The Dittman ruling is significant for two major reasons.
- It Establishes a Common Law Duty to Protect Personal Information. Before Dittman, it was very difficult for a data breach victim to recover due to the difficulty of tracking down the ultimate wrongdoer and a lack of precedent allowing recovery from those who collected and stored the compromised personal information. By establishing a duty of reasonable care for employers who collect and store their employees’ personal and financial information on internet-accessible computer systems, the Pennsylvania Supreme Court created a clear method of recovery for employee data breach victims. While the Court only imposed this duty on employers who collect and store employee information on internet-accessible computer systems, it is likely that the Court’s reasoning will be extended to other contexts where one party collects and stores another’s information, such as the business-consumer context or the university-student context.
Companies with employees in Pennsylvania should take immediate action to evaluate existing data security measures or impose data security measures if none are in place. Since data breach victims will likely attempt to extend Dittman to other contexts, any business or entity that collects and stores data of Pennsylvania residents should evaluate their data security measures in order to avoid liability.

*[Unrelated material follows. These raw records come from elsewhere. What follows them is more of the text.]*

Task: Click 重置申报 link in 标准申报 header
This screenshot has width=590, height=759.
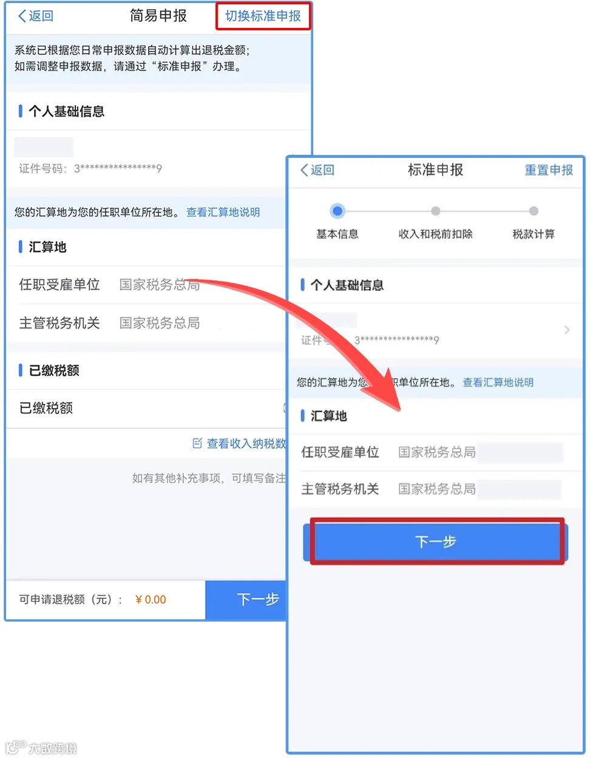Action: (x=549, y=170)
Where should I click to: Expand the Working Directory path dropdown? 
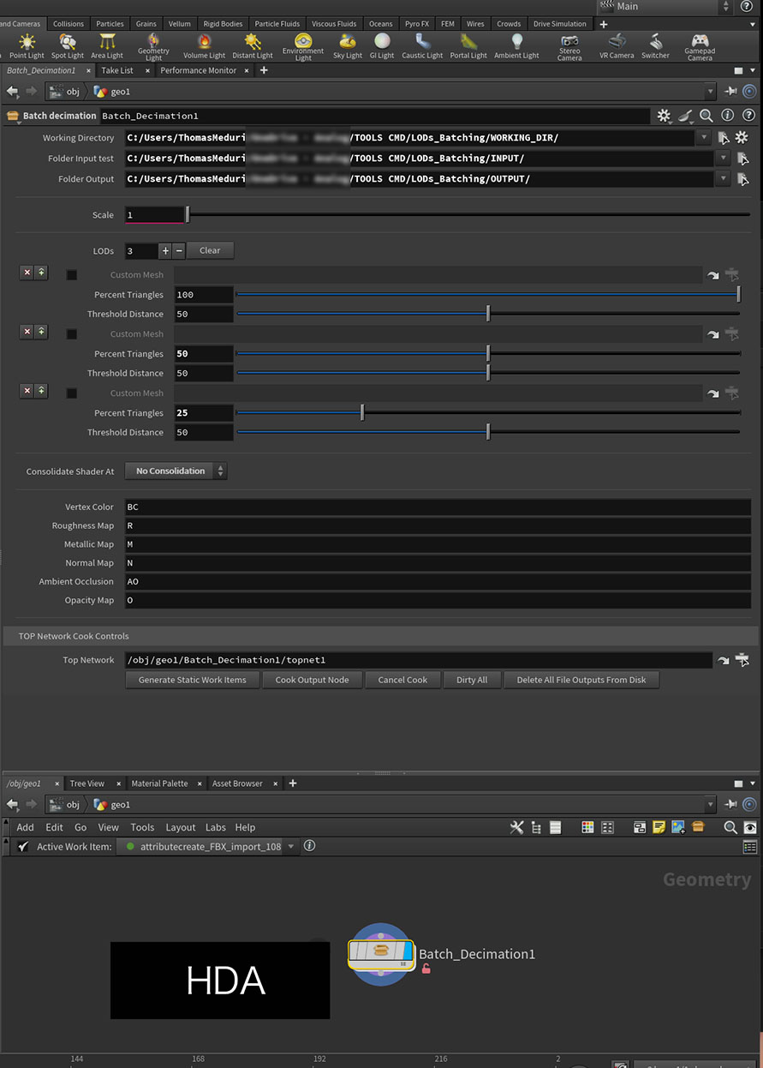click(x=704, y=138)
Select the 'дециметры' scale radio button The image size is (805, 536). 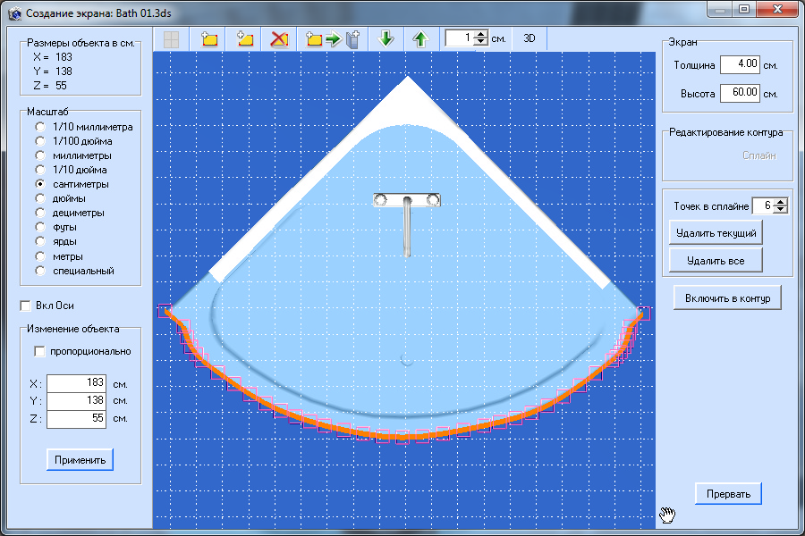pyautogui.click(x=40, y=213)
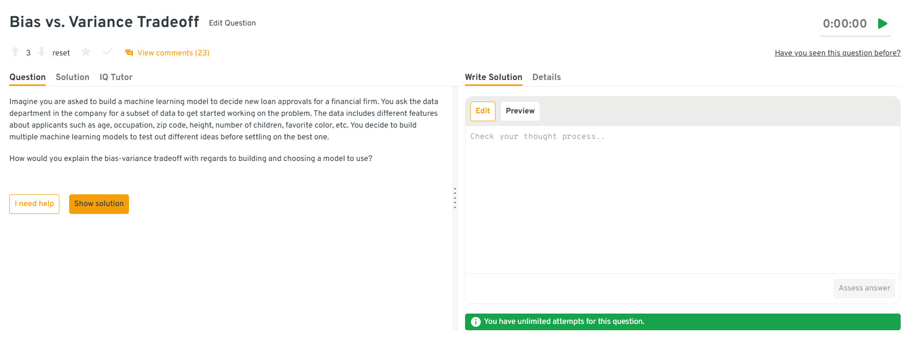Mark question as completed with checkmark
The height and width of the screenshot is (343, 910).
(x=107, y=52)

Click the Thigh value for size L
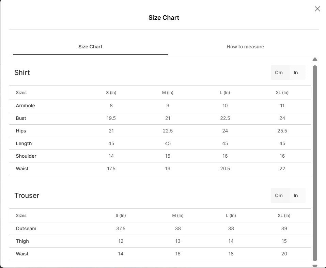pos(231,241)
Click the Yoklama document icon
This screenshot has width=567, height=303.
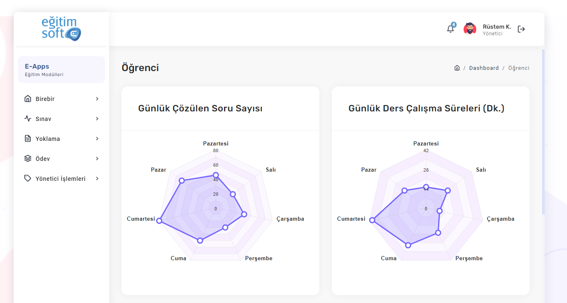tap(28, 139)
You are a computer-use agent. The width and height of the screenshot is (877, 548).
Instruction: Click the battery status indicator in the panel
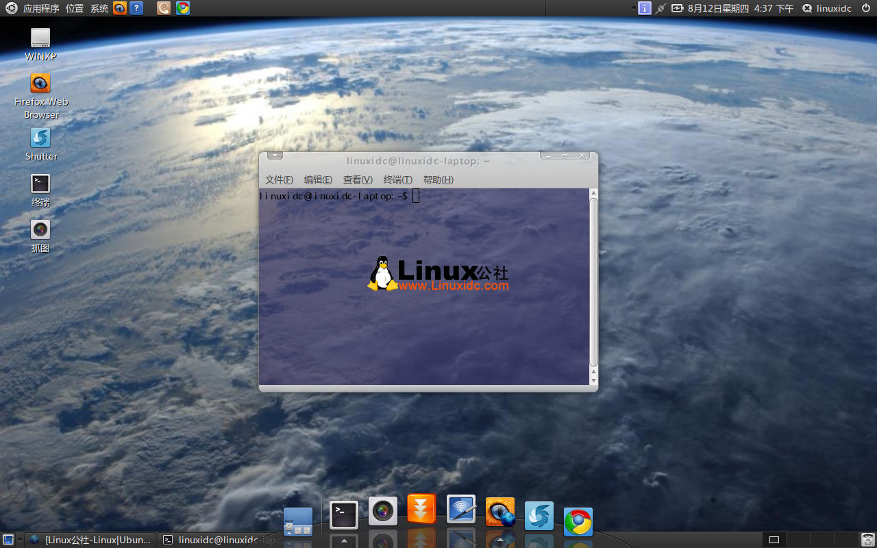pyautogui.click(x=677, y=8)
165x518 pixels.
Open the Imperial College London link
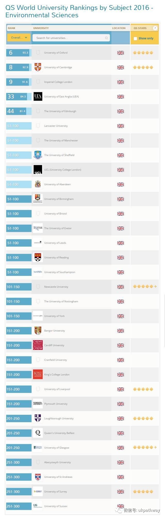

- It Is Much Easier for Plaintiffs to Bring Negligence Claims Seeking Solely Economic Damages. Before Dittman, defendants relied on the economic loss doctrine to quickly dispose of negligence claims seeking solely economic damages (as opposed to physical injury or property damage). Now, negligence actions seeking solely economic damages cannot be dismissed as quickly or easily. Instead, defendants will be tasked with proving that the plaintiff alleges a breach of a purely contractual duty, not a duty separate and apart from any contractual relationship. By clarifying and limiting the economic loss doctrine in this way, the Court has opened the door to increased litigation and slower resolution of negligence claims seeking only economic damages.
As recognized by the trial court, the Supreme Court’s decision is certain to spark increased litigation. Indeed, in dismissing UPMC employees’ claims, the trial court noted that the creation of a private cause of action for victims of data breaches would likely trigger the filing of hundreds of thousands of lawsuits each year and overwhelm Pennsylvania’s judicial system. Interestingly, in overturning the trial court’s decision and reviving UPMC employees’ claims, the PA Supreme Court did not address the impact of its decision.
Carol Steinour Young and Sarah Dotzel practice in McNees Wallace & Nurick’s Litigation Group.